American Heart Association atualiza protocolo mundial; pancadas nas costas agora são o primeiro passo antes da manobra de Heimlich

A American Heart Association (AHA) atualizou suas diretrizes oficiais de primeiros socorros. A mudança, divulgada em outubro, altera a forma de agir em casos de engasgo com obstrução das vias aéreas. A nova orientação vale para bebês, crianças e adultos conscientes.
O protocolo anterior orientava iniciar diretamente com as compressões abdominais, a chamada manobra de Heimlich. Agora, a recomendação é aplicar pancadas nas costas antes dessa manobra. A AHA define os protocolos seguidos mundialmente.

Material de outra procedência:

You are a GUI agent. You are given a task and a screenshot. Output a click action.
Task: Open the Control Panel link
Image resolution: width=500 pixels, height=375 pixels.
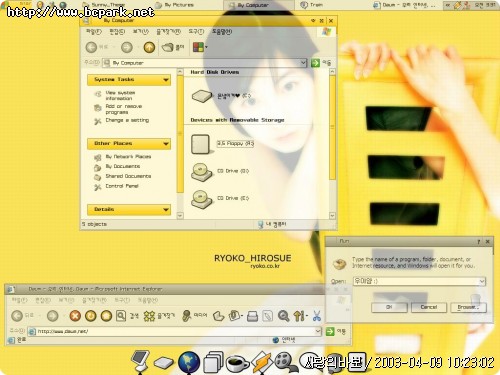pos(122,186)
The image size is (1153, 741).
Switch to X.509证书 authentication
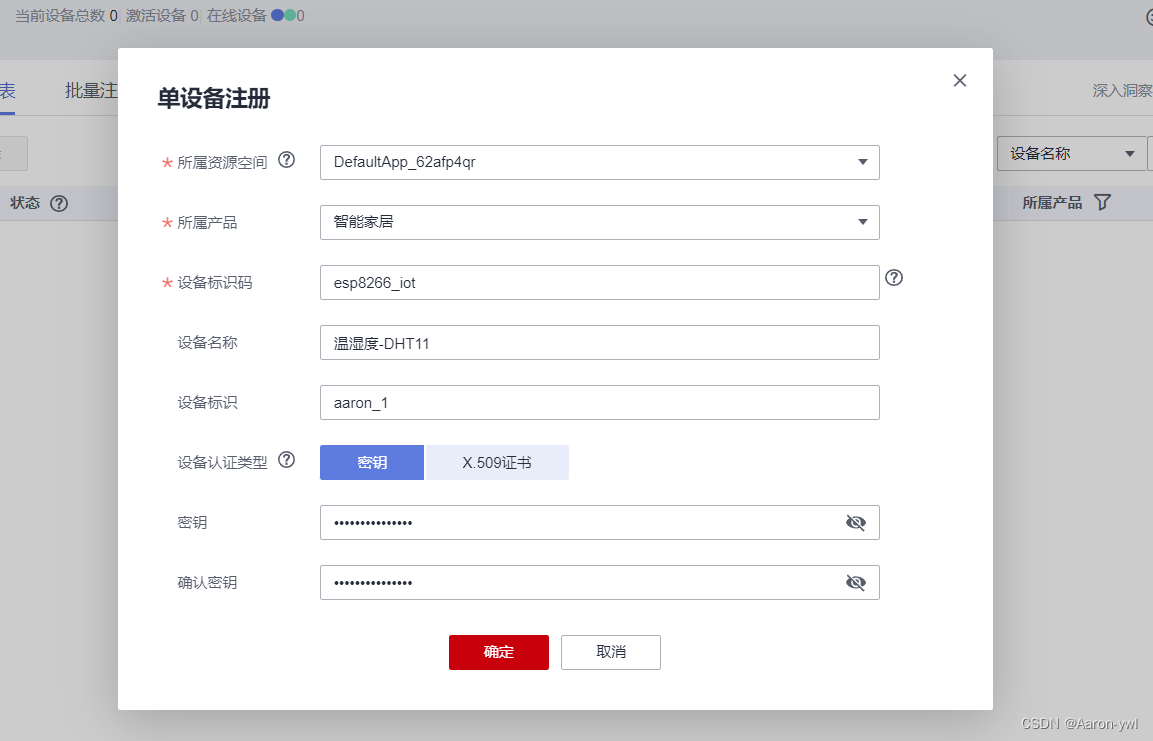(x=497, y=462)
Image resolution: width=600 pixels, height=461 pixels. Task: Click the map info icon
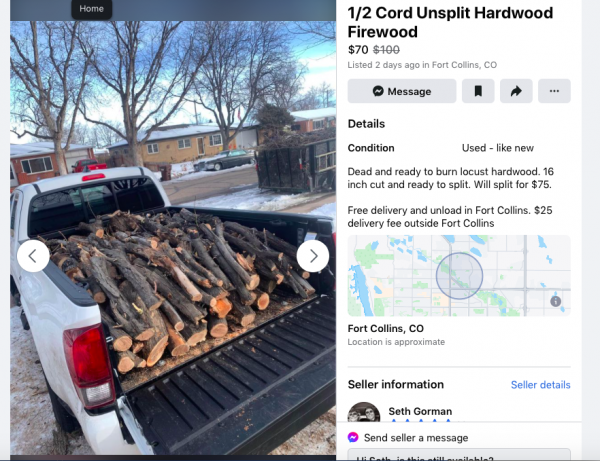click(556, 301)
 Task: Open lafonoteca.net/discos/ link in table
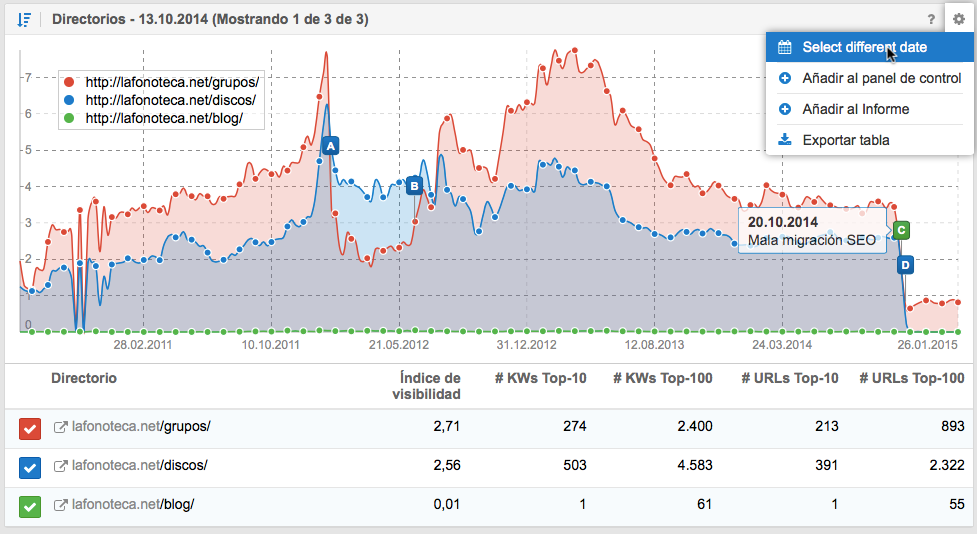141,467
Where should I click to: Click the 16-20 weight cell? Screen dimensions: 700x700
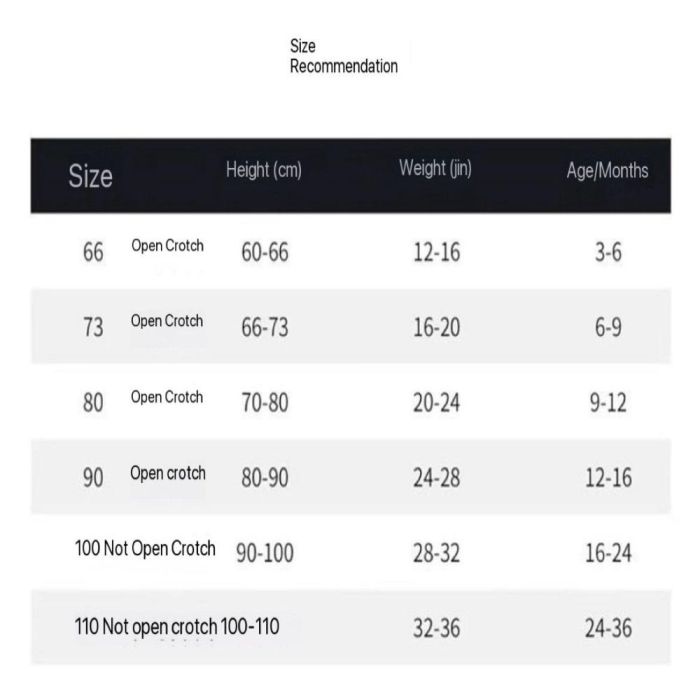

Primeiro, verifique se o bebê está realmente engasgado. Observe se ele não consegue tossir, chorar, respirar, ou se muda de cor e fica molinho. Se confirmado, apoie o bebê de bruços sobre o antebraço, com a cabeça mais baixa que o corpo.

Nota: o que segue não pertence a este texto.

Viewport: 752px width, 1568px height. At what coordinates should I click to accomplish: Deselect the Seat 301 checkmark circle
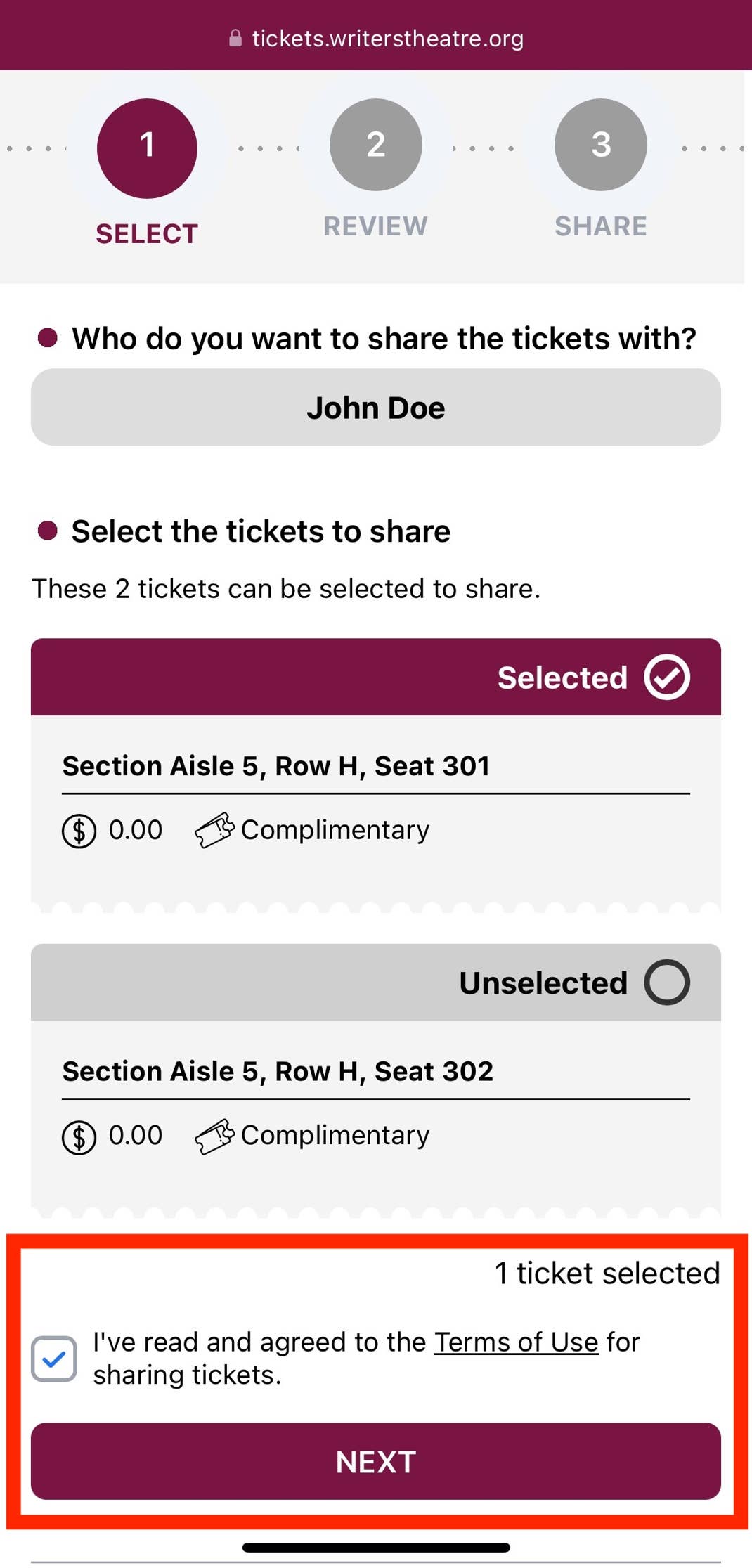click(x=667, y=678)
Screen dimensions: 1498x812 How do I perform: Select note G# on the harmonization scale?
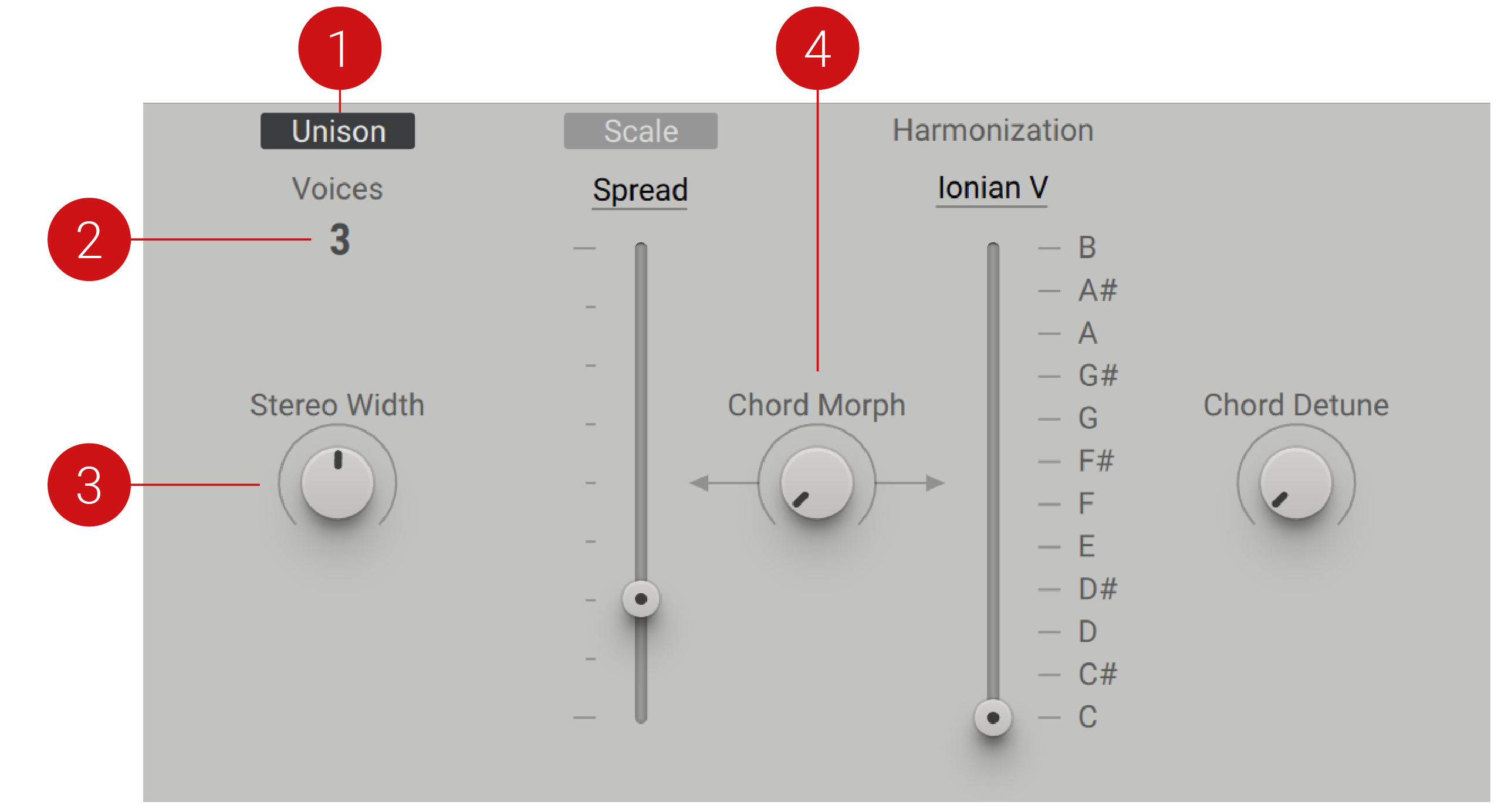point(1098,374)
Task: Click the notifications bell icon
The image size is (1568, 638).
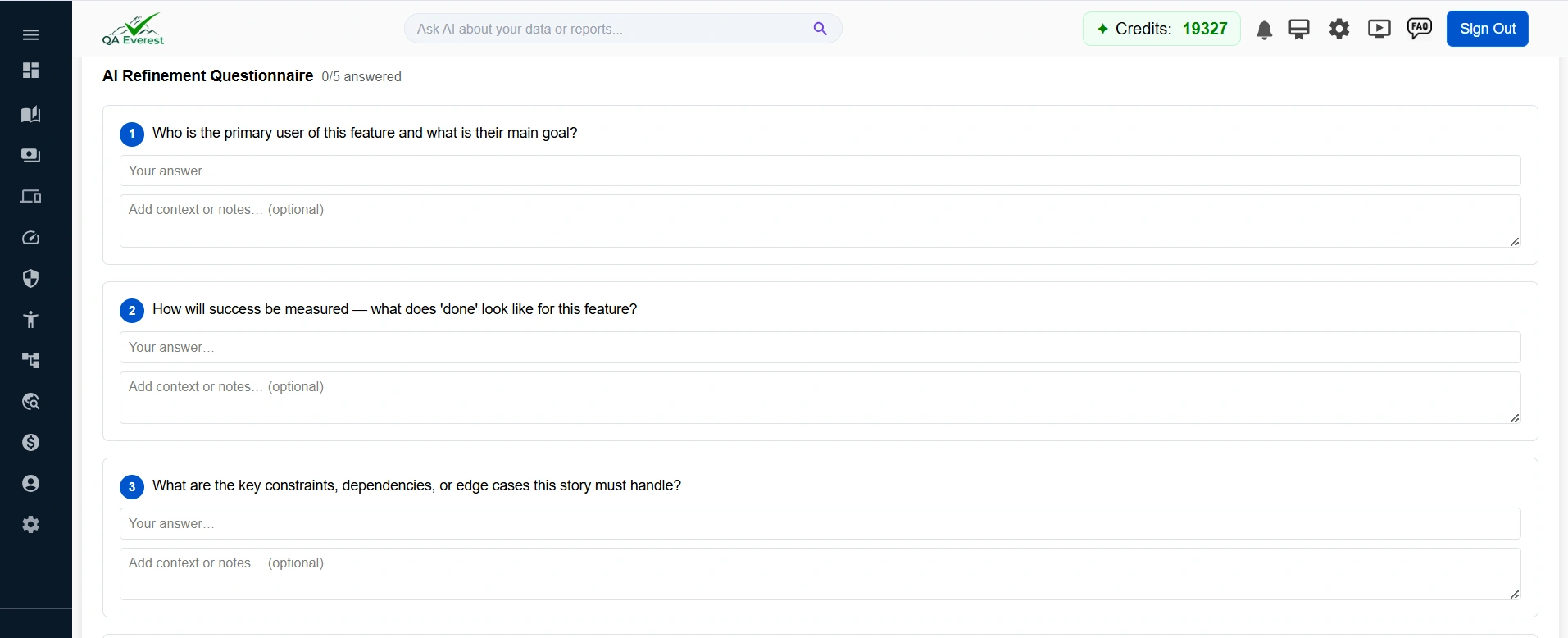Action: pos(1264,30)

Aplique cinco pancadas firmes nas costas, entre as escápulas, usando a base da palma da mão. Em seguida, vire o bebê de barriga para cima e faça cinco compressões torácicas no centro do peito. Alterne os dois movimentos até o objeto sair, ou o bebê perder a consciência.
A AHA alerta:
Não introduza os dedos na boca se o corpo estranho não estiver visível”.

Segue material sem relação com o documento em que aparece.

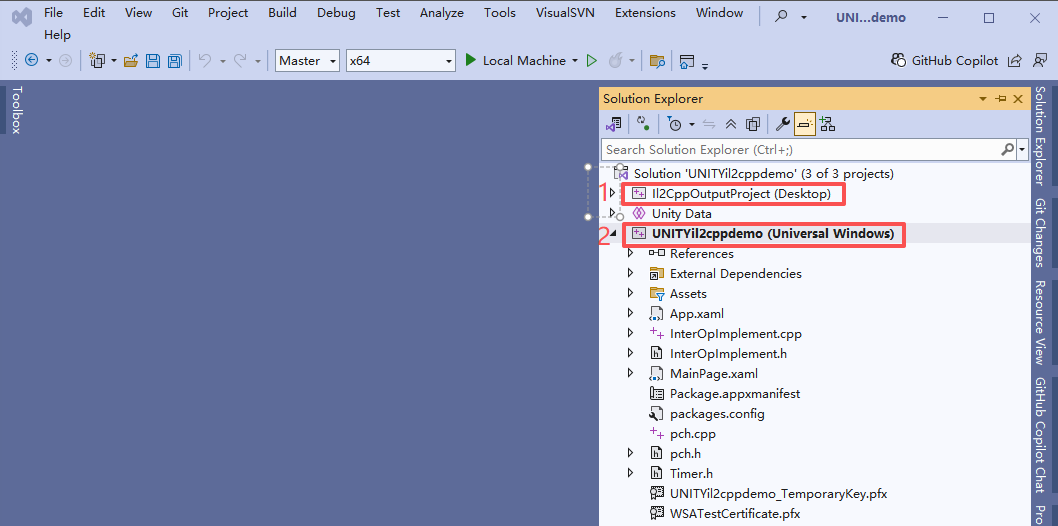The width and height of the screenshot is (1058, 526).
Task: Click the GitHub Copilot button
Action: (x=944, y=61)
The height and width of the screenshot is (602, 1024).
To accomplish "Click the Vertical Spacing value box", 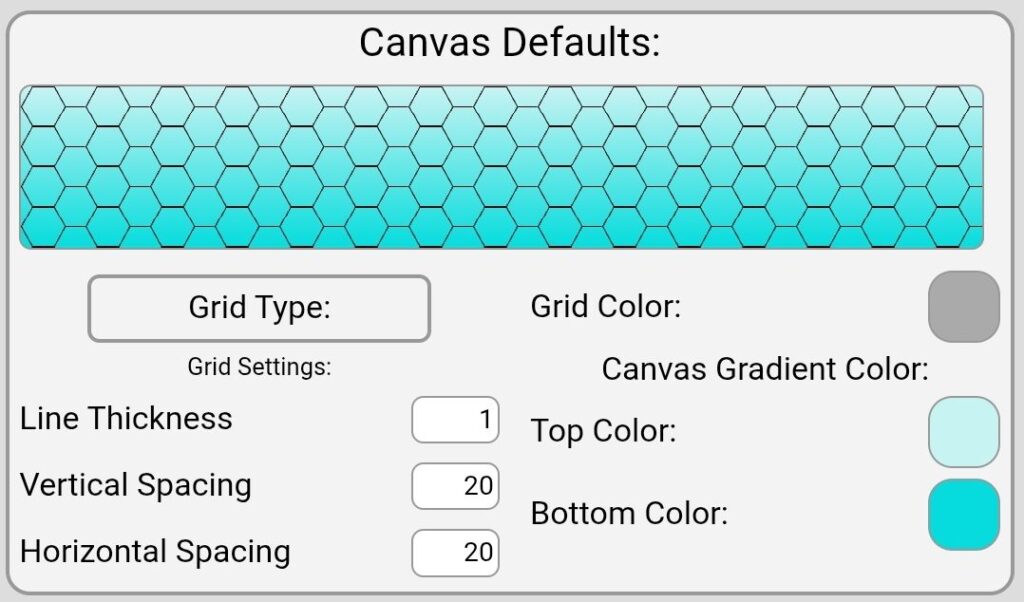I will click(x=456, y=486).
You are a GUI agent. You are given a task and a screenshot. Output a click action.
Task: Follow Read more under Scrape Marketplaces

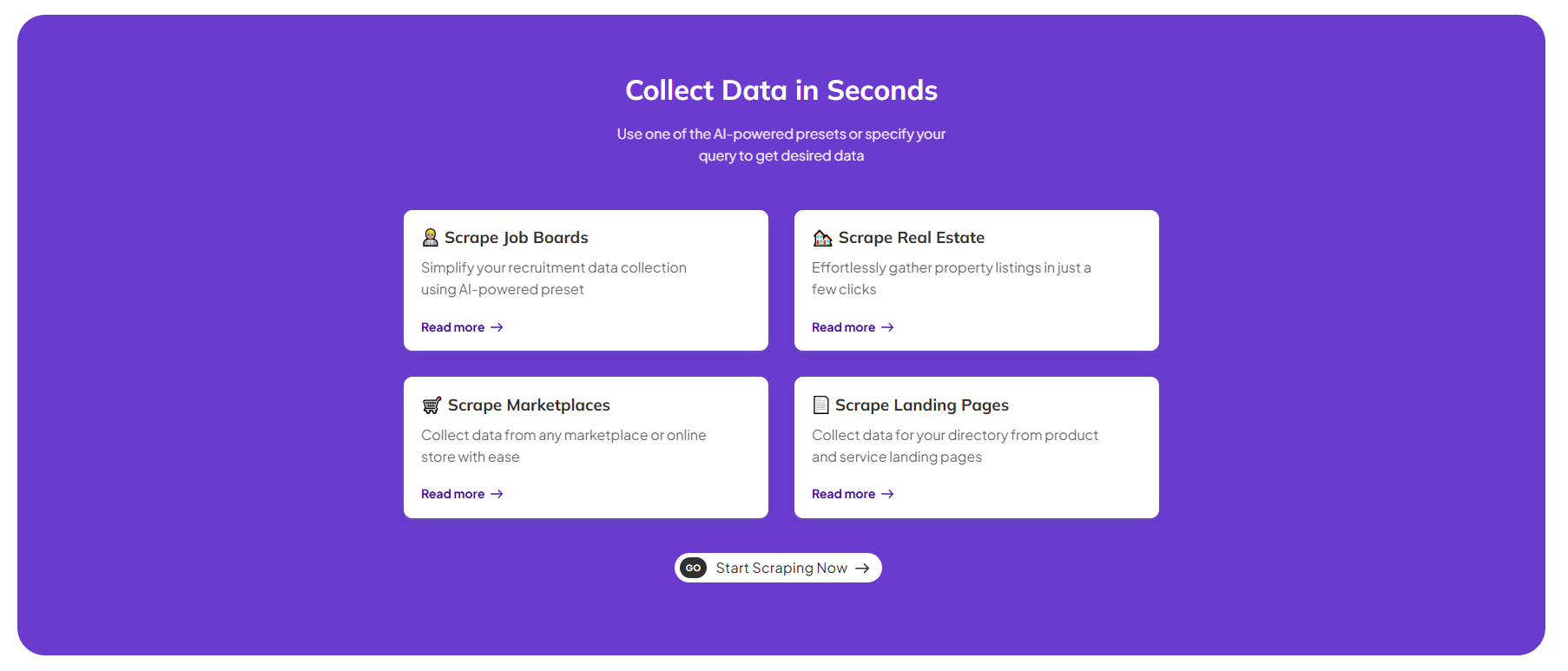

Se o bebê desmaiar, inicie a reanimação cardiopulmonar (RCP). Faça 30 compressões no peito com os dois polegares, seguidas de duas ventilações.
Verifique se há obstrução total das vias aéreas. Observe a ausência de tosse, som ou respiração. Posicione-se atrás da vítima, incline-a levemente para frente. Aplique cinco pancadas firmes nas costas com o calcanhar da mão.
Se o objeto não sair, realize cinco compressões abdominais (manobra de Heimlich). Feche um punho e posicione-o acima do umbigo e abaixo do osso do peito. Segure o punho com a outra mão e comprima com força para dentro e para cima.
Alterne as cinco pancadas nas costas e as cinco compressões abdominais. Continue até o objeto ser expelido ou a pessoa desmaiar. Caso a vítima perca a consciência, deite-a e inicie as compressões torácicas no ritmo da RCP tradicional (100 a 120 por minuto).
A AHA incentiva todos a fazerem um curso de RCP. O treinamento capacita para agir em emergências. "Sabemos que a RCP de alta qualidade salva vidas", disse Ashish Panchal, presidente voluntário do Comitê Científico da AHA.
Ele reforça que todos têm um papel na cadeia de sobrevivência. As novas diretrizes serão publicadas nos periódicos Circulation (AHA) e Pediatrics (American Academy of Pediatrics).